Edit: yet another approach: Divide through by $\sqrt{x}$ - let $y^* = y/\sqrt{x}$, and $x^* = x/\sqrt{x}$ (equivalently, $x^* = \sqrt{x}$) and the constant predictor become $x_0^* = 1/\sqrt{x}$. Regress $y^*$ on $x_0^*$ and $x^*$ with no intercept (because $x_0$ represents it). (:end edit)
Finally, one could write the weighted least squares criterion as a function of the mean parameters which also appear in the variance function and calculate the parameters as the solution to a more general optimization problem.
Some possible references for what you were suggesting:
1) The basic iterative (re-)weighted least squares algorithm (IWLS or IRLS), used to fit all manner of things from nonlinear regression to GLMs. It applies to your situation as a special case. If you don't iterate to convergence, you just refer to it as a two-step estimator (estimate model, get residuals, estimate variance, re-estimate model)
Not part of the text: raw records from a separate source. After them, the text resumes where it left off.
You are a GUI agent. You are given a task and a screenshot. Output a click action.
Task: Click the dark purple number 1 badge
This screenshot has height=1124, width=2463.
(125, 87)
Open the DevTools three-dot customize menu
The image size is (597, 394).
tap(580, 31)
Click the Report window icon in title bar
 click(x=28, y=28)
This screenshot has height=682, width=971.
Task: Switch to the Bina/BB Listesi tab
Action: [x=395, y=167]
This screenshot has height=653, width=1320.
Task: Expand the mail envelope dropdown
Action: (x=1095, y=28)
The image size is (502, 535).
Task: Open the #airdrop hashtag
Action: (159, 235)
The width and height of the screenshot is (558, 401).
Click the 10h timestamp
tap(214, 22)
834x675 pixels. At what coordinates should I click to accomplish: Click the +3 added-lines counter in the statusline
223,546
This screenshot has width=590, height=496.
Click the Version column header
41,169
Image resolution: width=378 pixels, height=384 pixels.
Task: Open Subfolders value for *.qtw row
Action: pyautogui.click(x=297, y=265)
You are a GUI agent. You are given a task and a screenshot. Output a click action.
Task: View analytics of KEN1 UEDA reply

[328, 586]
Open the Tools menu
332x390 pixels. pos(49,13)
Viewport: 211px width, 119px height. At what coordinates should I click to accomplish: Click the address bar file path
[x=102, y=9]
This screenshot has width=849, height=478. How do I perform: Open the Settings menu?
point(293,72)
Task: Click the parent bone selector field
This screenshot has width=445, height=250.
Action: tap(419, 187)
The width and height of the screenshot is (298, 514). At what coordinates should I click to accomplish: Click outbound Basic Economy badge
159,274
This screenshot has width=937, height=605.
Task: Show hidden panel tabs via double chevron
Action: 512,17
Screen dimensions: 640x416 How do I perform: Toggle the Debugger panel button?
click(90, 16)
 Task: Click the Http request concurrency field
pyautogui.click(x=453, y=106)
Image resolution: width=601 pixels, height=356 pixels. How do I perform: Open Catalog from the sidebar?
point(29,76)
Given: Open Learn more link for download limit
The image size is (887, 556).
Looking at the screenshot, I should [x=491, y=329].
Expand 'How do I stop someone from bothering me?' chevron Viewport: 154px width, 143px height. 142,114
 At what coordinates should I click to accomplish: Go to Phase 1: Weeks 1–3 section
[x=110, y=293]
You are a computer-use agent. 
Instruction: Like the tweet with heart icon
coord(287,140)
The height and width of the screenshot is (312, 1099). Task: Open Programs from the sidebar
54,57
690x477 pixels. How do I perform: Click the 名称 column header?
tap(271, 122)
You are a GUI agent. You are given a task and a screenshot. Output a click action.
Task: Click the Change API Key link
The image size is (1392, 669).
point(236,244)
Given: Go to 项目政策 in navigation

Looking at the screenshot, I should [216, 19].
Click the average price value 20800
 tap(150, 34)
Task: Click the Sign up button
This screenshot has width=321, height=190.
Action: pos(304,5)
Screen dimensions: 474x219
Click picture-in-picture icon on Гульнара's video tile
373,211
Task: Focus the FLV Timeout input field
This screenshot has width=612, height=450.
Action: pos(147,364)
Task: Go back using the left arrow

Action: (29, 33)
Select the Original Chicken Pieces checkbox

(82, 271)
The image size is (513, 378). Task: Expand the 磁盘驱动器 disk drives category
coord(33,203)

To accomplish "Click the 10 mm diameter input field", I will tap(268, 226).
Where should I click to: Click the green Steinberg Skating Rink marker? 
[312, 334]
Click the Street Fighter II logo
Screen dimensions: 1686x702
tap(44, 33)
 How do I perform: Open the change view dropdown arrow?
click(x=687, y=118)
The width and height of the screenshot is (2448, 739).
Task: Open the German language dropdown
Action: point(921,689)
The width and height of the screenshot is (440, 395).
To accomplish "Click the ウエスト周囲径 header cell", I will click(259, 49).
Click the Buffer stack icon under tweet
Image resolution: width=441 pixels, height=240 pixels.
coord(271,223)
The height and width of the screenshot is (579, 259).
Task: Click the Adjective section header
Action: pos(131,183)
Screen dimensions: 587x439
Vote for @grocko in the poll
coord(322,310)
2) You might be able to use the approach in White hetero-consistent estimation (which has a kind of connection to (3) below as an argument for what you want to do.
3)
Here's an approach relating to estimating the variance function, using a method I've seen many times but only today spotted a real reference for:
The idea is you fit some model and take logs of squared residuals (since squared residuals will approximate the variance) and estimate a function to those. These will let you back out relative variances* and hence relative weights (by inverting relative variances) for the original regression.
This might count as sufficient for your case, which is a special case of this.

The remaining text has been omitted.